Core ML On-Device Training, with Transfer Learning from Swift for TensorFlow Models

As a first small step towards a federated learning platform that supports mobile and wearable devices (in particular, devices within the Apple ecosystem) I’ve being developing a Swift library called SwiftCoreMLTools that mimics in Swift a subset of the functionalities of Apple’s CoreMLTools Python library.

To briefly give an overview of the library I’m working on…SwiftCoreMLTools exposes a DSL (function builder), as well as a classic API to declare Core ML models built from scratch as potentially re-trainable on device, and eventually importing weights from models trained on other frameworks.

The reasons I’ve being developing this library (which, by the way, is still in a very early stage) are fire, that I want to be able to simply interoperate, in some way, with Swift for TensorFlow on mobile devices, and to quickly export models and weights. Also, very importantly, I want to be able to create and train Core ML models on-demand, directly on devices.

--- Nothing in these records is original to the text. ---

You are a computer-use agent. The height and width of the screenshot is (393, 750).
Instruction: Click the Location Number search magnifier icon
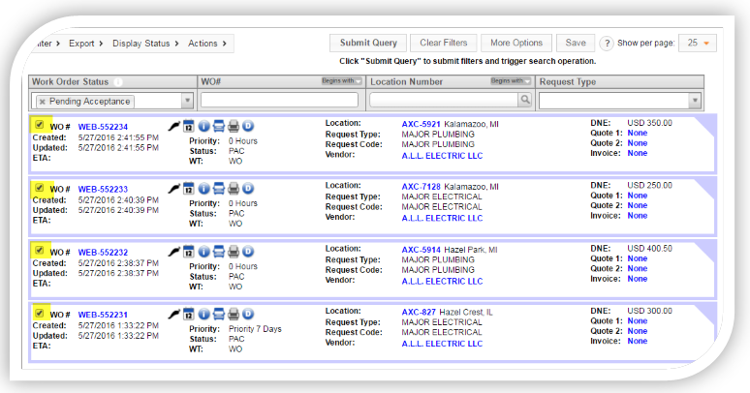point(525,100)
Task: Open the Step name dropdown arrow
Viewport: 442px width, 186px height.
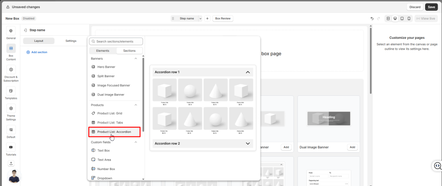Action: pyautogui.click(x=200, y=19)
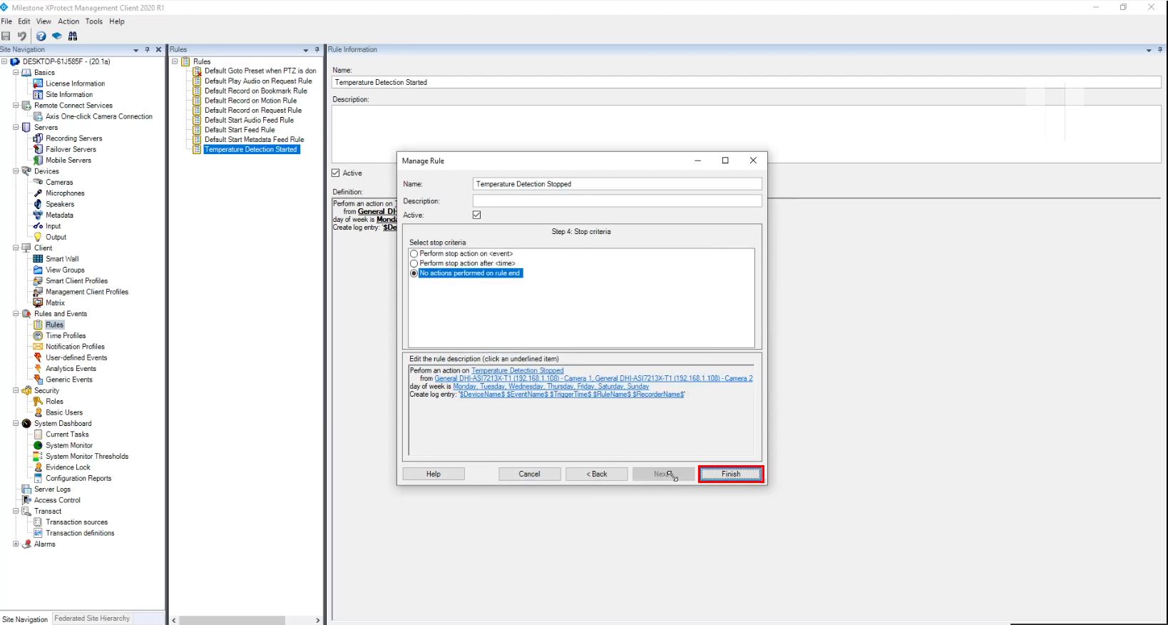The width and height of the screenshot is (1168, 625).
Task: Click the Save icon in the toolbar
Action: click(6, 36)
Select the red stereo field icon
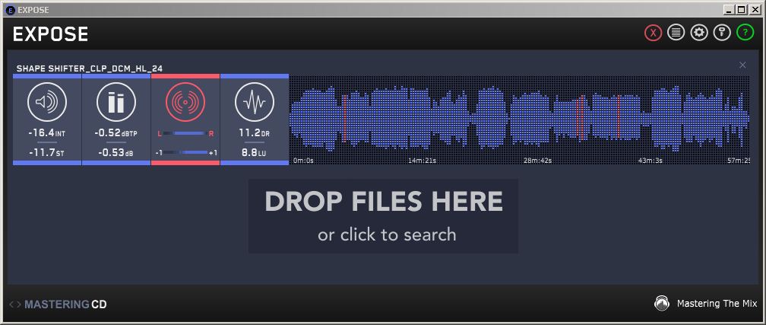 click(x=185, y=102)
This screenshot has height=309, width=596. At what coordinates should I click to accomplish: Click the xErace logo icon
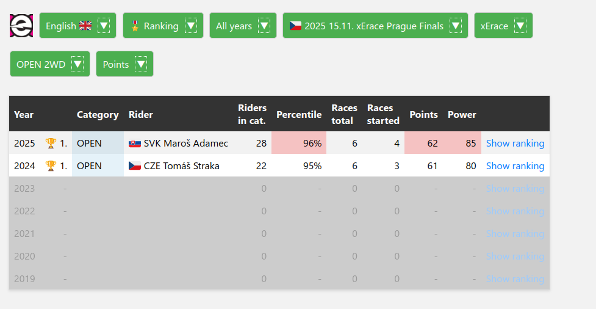[x=21, y=26]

You can find more specific info directly on this GitHub repo:

Continuation from a Previous Article

The SwiftCoreMLTools library basically attempts to simplify most of the tedious mechanisms described in my previous article “Swift loves TensorFlow and Core ML”, where I covered how it’s possible to directly use Core ML Protocol Buffer data structures to export a trained Swift for TensorFlow model in order to create and personalize a Core ML model directly on Apple devices:

In this article, I’ll show how this new library can simplify Core ML model creation in a slightly different scenario. I’m focusing on how to apply transfer learning, and specifically on how to reuse embedding representations trained for a previous model in a brand new model trained from scratch on Apple devices.

Transfer Learning

This machine learning technique has been very popular and successful in recent years in domains such as image classification and natural language modeling, but I’m using it here in a more general and simpler tabular data scenario.

It’s absolutely not my intention to venture into an introduction of ML concepts, such as transfer learning and categorical embedding. Just in case you need some background, I’d strongly suggest taking a look at this amazing article from fast.ai:

The tabular data we’re using here is a classical example of a multiple input scenario with some numerical features (a vector of floating point data) and some other categorical features.

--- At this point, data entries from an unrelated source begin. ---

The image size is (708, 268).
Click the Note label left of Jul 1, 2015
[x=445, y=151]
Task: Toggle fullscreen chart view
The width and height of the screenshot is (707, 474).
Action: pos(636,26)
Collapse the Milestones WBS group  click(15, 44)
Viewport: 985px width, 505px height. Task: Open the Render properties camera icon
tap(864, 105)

In this context, the categorical features will be better learned by the model using an embedding layer for each of these feature. To very simply describe this mechanism, an embedding layer is a learnable lookup table that maps categorical variables in an approximation problem into a multi-dimensional Euclidean space.

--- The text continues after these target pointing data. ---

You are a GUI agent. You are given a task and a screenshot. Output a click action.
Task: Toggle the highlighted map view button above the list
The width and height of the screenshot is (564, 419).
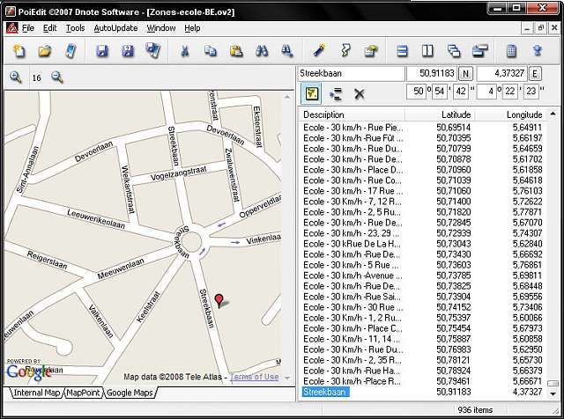tap(312, 93)
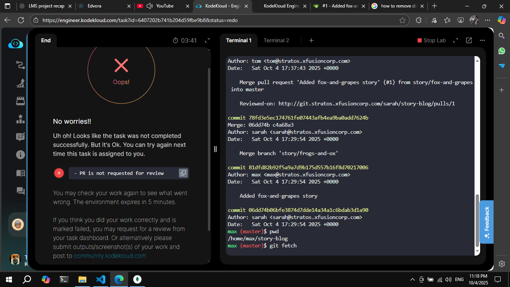Screen dimensions: 510x287
Task: Open the Edge settings and more menu
Action: (488, 20)
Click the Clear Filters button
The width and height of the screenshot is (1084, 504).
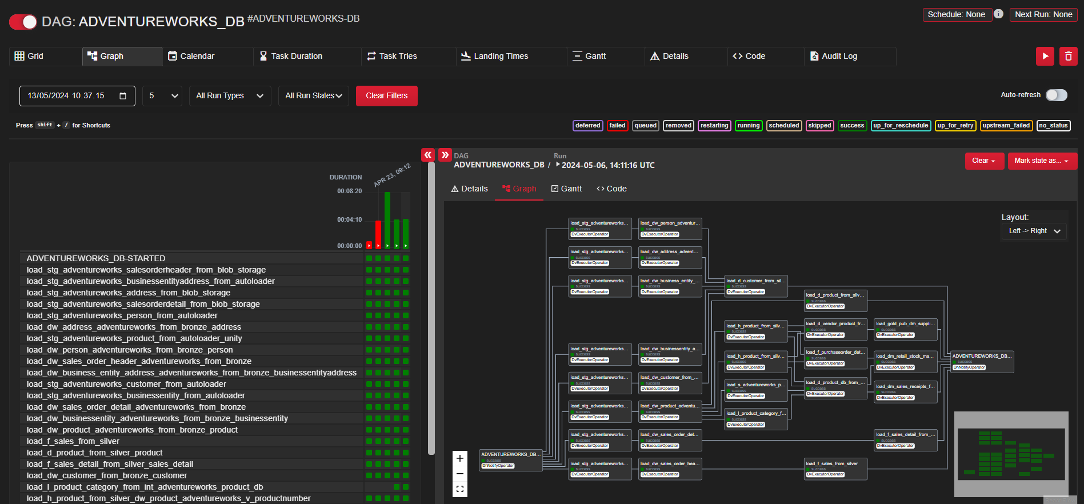click(x=386, y=96)

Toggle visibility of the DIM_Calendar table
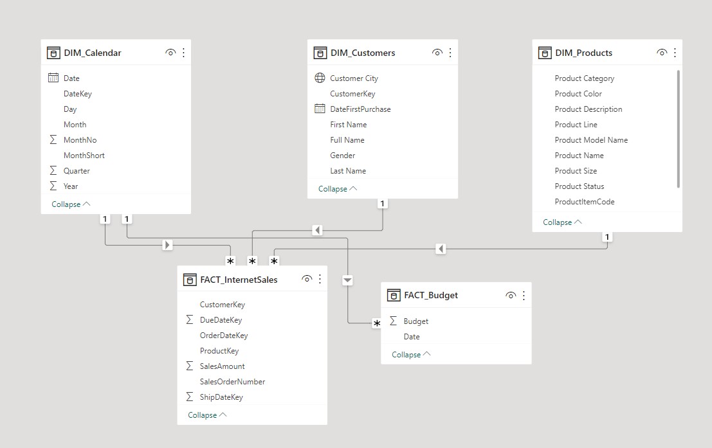170,53
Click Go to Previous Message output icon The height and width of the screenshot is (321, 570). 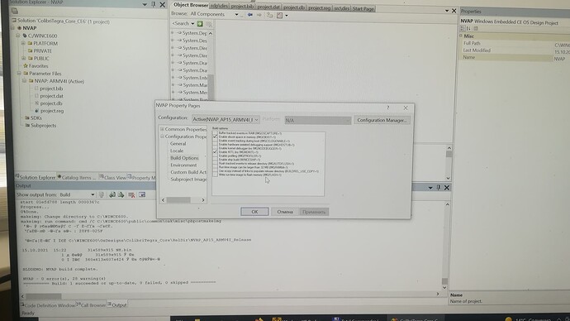tap(112, 195)
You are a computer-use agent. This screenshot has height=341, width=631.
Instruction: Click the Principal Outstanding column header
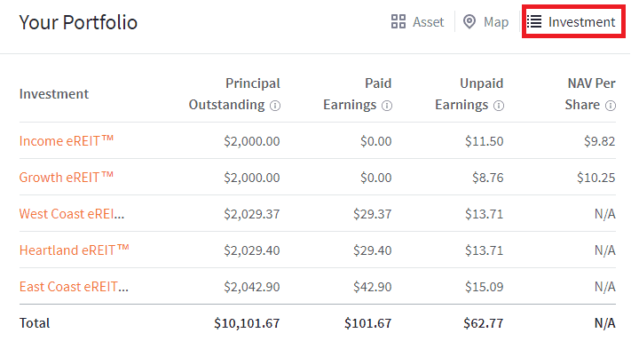234,94
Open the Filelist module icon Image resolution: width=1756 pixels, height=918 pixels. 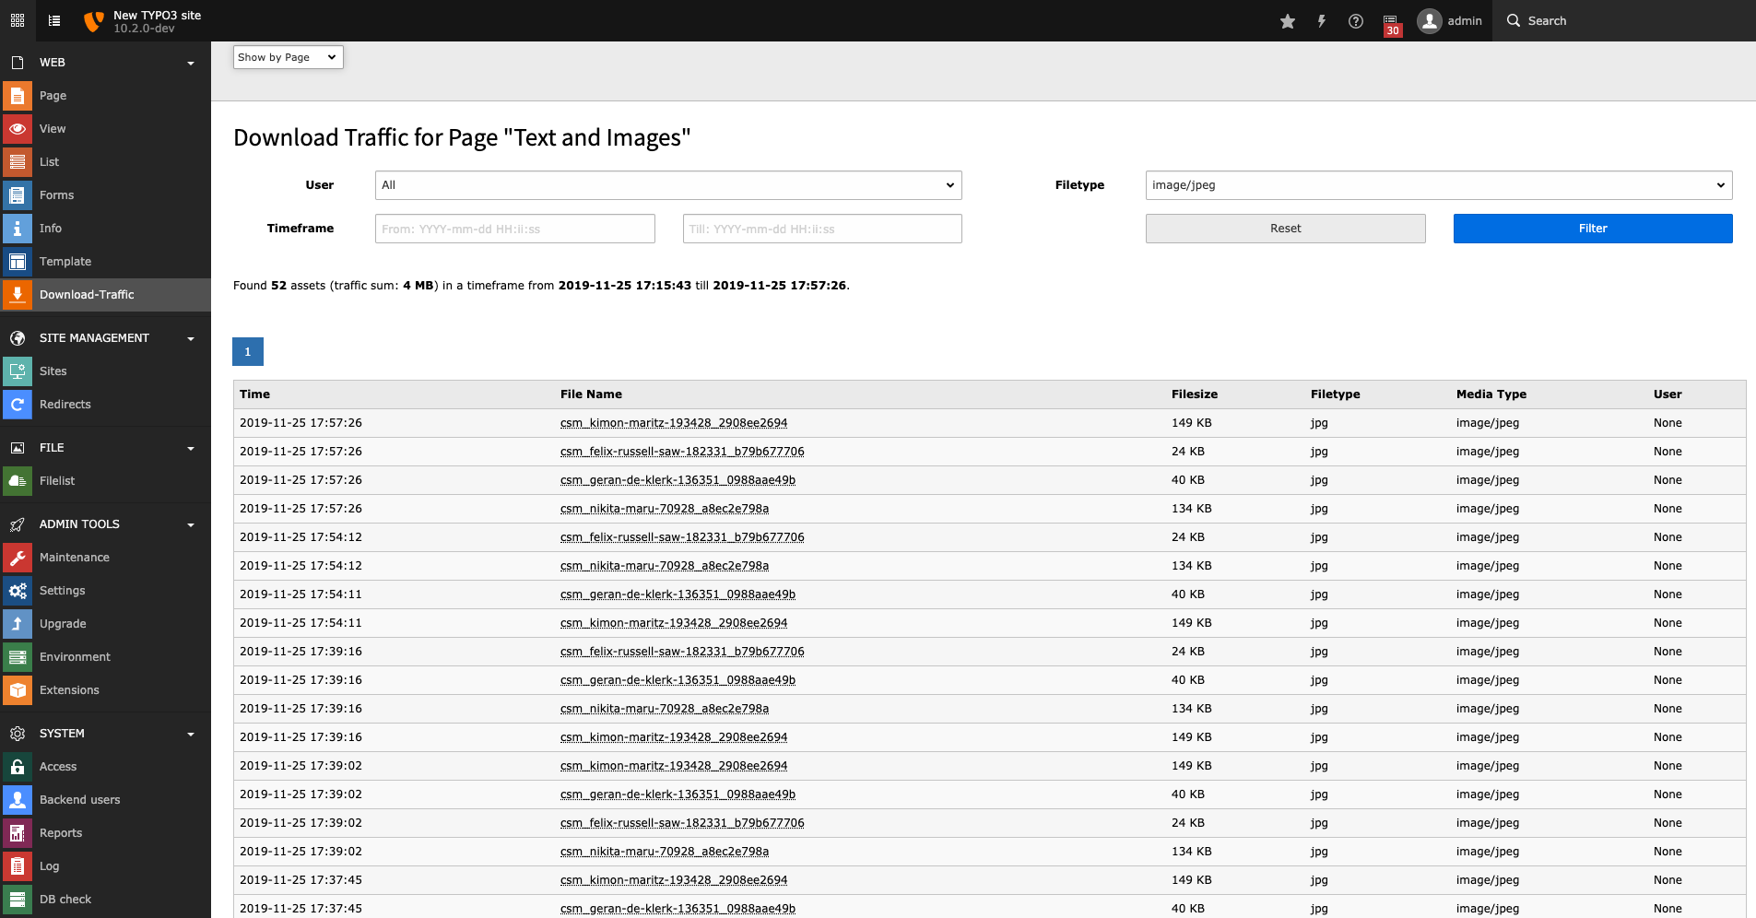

Regarding transfer learning, usually this technique is used for fine tuning big pre-trained models to work for specialized use cases using limited training data. The goal of using transfer learning here is to simply train the model centrally once, to obtain this embedding representation, and then reuse the weights of these embedding layers in subsequent re-training on local models directly on devices.

For this specific use case (remember the long-running goal of implementing a complete federated learning infrastructure), the real reason we use transfer learning is that we want to maximize the privacy of the user, enabling us to train models on user-owned devices using only personal data that will never leave these devices.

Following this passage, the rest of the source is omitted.